Je retrouve 3 françaises rencontrées
à Champassak, nous buvons un Lao au
miel et nous allons vers une des trois discothèques en plein air. C'est
la première fois que je danse dans une rizière. Nous sommes assis
à une
table avec des laotiens, un homme d'un age respectable pensant que
j'étais le grand frère ou l'oncle ... des jeunes françaises me demande
l'autorisation de danser avec l'une d'entre elle. Le Capitaine aime jouer
des tours et je me prends au jeu en expliquant que j'étais très honoré et
que la demoiselle était très heureuse de cette initiative, ce qui a, vous
vous en doutez déclancher les éclats de rire des 2 autres copines.

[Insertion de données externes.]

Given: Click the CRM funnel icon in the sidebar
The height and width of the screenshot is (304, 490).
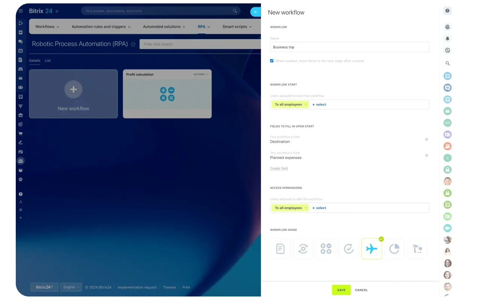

Le dernier jour, dés le matin l'allée principale était
totalement barrée
à la circulation, grand discours du 1er responsable du
Parti de la République Populaire Démocratique. L'après midi clôture de la
fête avec les courses de pirogues.
Je retrouvais la civilisation de la capitale Ventiane pour me préparer au
retour. Déjà 4 semaines que je suis au Laos, cette fois pas possible de
prolonger le visa car Equinoxe doit s'impatienter, tout seul dans sa marina.
Je retourne avec de belles images dans ma mémoire, plus belles que celle de
mon appareil photo, et des moments inoubliables de ce peuple qui a moins
souffert que les cambodgiens certes mais qui est un exemple de courtoisie et de
gentillesse.
Rites Laos
Des
rites très particuliers, mêlant
bouddhisme et animisme, règlent les trois événements qui marquent la vie
d'un laotien. Les laotiens croient à la réincarnation.
La naissance, comme la mort, est un événement très important.
Le nouveau-né est protégé pendant 3 ou 4 semaines par des talismans et un
objet symbolisant le sexe et placé sous sa couche, afin de lui porter
bonheur. Cette période est appelée "You deuane ou You Kam". Généralement, un
mois après la naissance, on organise une cérémonie de soukhouane, appelée "Ork
deuane", sortie de "You deuane".
Le mariage est toujours
célébré autour d'un grand soukhouane et précédé par une sorte de petites
fêtes de préparation qui dure 2 ou 3 jours. Cette préparation est appelée "Oun
dong" et a lieu chez la mariée. La cérémonie de soukhouane se passe
également chez la future mariée. Le futur marié, accompagné de ses parents
et amis, doit parlementer et offrir de cadeaux avant de franchir la porte.
Le futur marié doit également apporter une dot plus ou moins importante
suivant sa situation et la négociation préalable avec la famille de la
future mariée.
Enfin, la mort est un dernier événement important. Pendant
plusieurs jours avant la cérémonie funéraire, la maison mortuaire est
déclarée "maison heureuse" ou " heuane di". Parents et amis
boivent, jouent aux cartes le jour et la nuit, parfois ils chantent et
dansent. Le costume de deuil est de couleur blanche, symbole de pureté. La
toilette funèbre terminée, on revêt le corps de 2 habits, dont le premier,
celui de la mort, à l'envers. Cette dualité symbolise le cycle éternel de la
naissance et de la mort. On introduit, parfois, dans la bouche une pièce
d'or, afin qu'il puisse vivre parmi les esprits.